保険料(年額)=総所得金額等-33万円(基礎控除)×11.47%(所得割率)+56,584円(均等割額)

 

保険料の軽減

1 均等割の軽減

 世帯の所得に応じて、均等割額が軽減されます。

軽減割合

同一世帯内(注1)の被保険者及び世帯主の軽減対象所得金額(注2)の合計額

9割軽減

【33万円(基礎控除額)】以下で、かつ、【被保険者全員が年金収入80万円以下(その他各種所得がない)】

8.5割軽減

【33万円(基礎控除額)】以下

5割軽減

【33万円(基礎控除額)+24万5千円×被保険者数】以下

2割軽減

【33万円(基礎控除額)+45万円×被保険者数】以下

(注1)「世帯」とは、4月1日時点の世帯(年度途中で75歳になる方、県外からの転入者等はその時点)が基準となります。

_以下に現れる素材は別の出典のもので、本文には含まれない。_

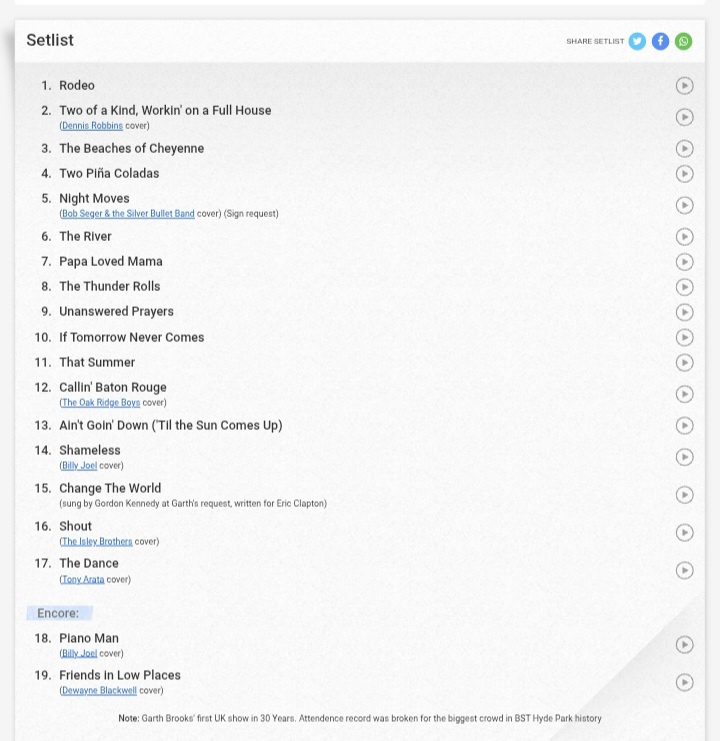
Task: Play If Tomorrow Never Comes
Action: point(684,337)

(注2)軽減対象所得金額は、基本的に総所得金額等と同じですが、年金受給時年齢満65歳以上の人は公的年金の場合、「公的年金収入-公的年金等控除額-15万円」となるなど、例外があります。

(注3)原則は「7割軽減」ですが、平成26年度も特例措置による「8,5割軽減」となります。

 

 

2 所得割額の軽減

 被保険者の所得に応じて、所得割額が軽減されます。

軽減割合

総所得金額等

5割軽減 91万円以下の人(注)

(注)総所得金額等が91万円以下の人とは、年金受給時年齢満65歳以上で公的年金収入のみの場合、年金受給額が211万円以下の人です。

 

3 被用者保険の被扶養者であった人の保険料の軽減

 後期高齢者医療に加入する前日に被用者保険(注)の被扶養者であった人は、新たに保険料負担が発生するため、激変緩和措置として均等割9割軽減され所得割額はかかりません。

(注)被用者保険とは、全国健康保険協会管掌健康保険、組合管掌健康保険、船員保険、共済組合のことです。

 

保険料の減免

 被保険者が災害や失業等の事情により保険料の納付が困難になったときは、申請により保険料が減免される場合があります。くわしくは、住民課窓口まで問い合わせください。

 

保険料の納付の方法

 原則として年金天引き(特別徴収)になりますが、年度途中で資格取得した人や年金の額等によっては納付書や口座振替など(普通徴収)で納めていただきます。

 また、年金天引きの対象となる人も口座振替へ変更することができます。手続きの方法などは住民課窓口まで問い合わせください。

(注1)年金天引きの中止には2か月から4か月程度かかることがあります。

(注2)口座からの振替が一定期間できなかった場合、年金天引きに変更することがあります。

(注3)国民健康保険税を口座振替で納付していた人も、新たに口座振替開始の手続きが必要になります。

 

社会保険料控除について

 後期高齢者医療制度の保険料は、所得税及び住民税の申告の際に社会保険料控除の対象になります。

1 特別徴収(年金天引き)の場合

  保険料を支払った人(=被保険者)の社会保険料控除の対象になります。

2 普通徴収(納付書や口座振替)の場合

  保険料を実際に支払った人(被保険者本人または生計同一の親族等)の社会保険料控除の対象になります。

 

保険料を滞納すると

 災害などの特別な事情がなく保険料の滞納が続く場合、有効期間の短い保険証や資格証明書への差し替え、給付の一時差し止めなどの措置がとられる場合があります。保険料は納期限内に納めてください。

 

 

給付

負担区分の判定と自己負担割合

 診療を受けたとき、医療機関窓口で総医療費の1割または3割を被保険者本人が負担します。

 毎年8月から翌年7月までの負担区分は、被保険者の市町村民税課税所得(前年1月から12月までの所得)等によって判定されます。自己負担割合は保険証に記載しています。

 

高額療養費

 同月内に医療機関窓口で支払った医療費の合計額について、自己負担限度額を超えた額を払い戻されます。